Problem: Gather every line of the data below that contains the string "should", treating uppercase and lowercase as different. Copy each matching line in full.

Records provided:
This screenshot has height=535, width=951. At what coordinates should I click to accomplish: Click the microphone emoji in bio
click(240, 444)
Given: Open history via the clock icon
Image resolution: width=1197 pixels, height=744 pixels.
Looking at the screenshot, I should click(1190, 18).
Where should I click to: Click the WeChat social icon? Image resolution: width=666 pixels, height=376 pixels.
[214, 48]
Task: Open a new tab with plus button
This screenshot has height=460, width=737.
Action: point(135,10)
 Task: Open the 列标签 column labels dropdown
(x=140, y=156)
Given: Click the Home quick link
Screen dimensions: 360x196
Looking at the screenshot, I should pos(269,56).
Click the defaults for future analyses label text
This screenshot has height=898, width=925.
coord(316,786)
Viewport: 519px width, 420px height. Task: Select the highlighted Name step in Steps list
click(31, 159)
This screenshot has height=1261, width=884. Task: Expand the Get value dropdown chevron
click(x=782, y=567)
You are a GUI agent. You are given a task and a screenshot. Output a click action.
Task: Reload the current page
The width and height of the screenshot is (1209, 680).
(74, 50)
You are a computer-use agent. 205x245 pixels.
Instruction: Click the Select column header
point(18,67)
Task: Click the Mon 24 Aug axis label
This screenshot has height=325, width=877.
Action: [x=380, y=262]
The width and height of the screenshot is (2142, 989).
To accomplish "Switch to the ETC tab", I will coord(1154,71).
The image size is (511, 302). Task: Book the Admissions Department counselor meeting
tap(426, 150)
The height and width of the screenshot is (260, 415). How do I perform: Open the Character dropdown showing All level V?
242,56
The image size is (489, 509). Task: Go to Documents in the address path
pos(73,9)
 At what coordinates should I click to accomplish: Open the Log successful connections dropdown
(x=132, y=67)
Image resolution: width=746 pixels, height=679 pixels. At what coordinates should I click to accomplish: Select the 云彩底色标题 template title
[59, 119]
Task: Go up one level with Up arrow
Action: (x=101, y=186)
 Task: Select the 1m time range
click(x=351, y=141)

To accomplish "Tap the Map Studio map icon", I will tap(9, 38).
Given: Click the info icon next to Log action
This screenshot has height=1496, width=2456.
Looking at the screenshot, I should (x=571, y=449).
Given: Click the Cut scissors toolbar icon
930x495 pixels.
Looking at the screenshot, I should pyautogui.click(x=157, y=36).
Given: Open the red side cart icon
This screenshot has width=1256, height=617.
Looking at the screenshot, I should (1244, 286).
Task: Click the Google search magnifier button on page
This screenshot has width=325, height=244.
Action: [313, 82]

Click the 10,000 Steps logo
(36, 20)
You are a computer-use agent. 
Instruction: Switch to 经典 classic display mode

Response below:
This screenshot has height=535, width=951. At what coordinates should I click to accomplish: Click the microphone emoji in bio
Looking at the screenshot, I should click(1190, 18).
Where should I click to: Click the WeChat social icon? Image resolution: width=666 pixels, height=376 pixels.
Looking at the screenshot, I should pos(269,56).
 At what coordinates should I click to accomplish: Open the Log successful connections dropdown
Image resolution: width=746 pixels, height=679 pixels. At what coordinates should I click to accomplish: Select the 云彩底色标题 template title
Looking at the screenshot, I should (x=571, y=449).
Looking at the screenshot, I should pyautogui.click(x=157, y=36).
Looking at the screenshot, I should (1244, 286).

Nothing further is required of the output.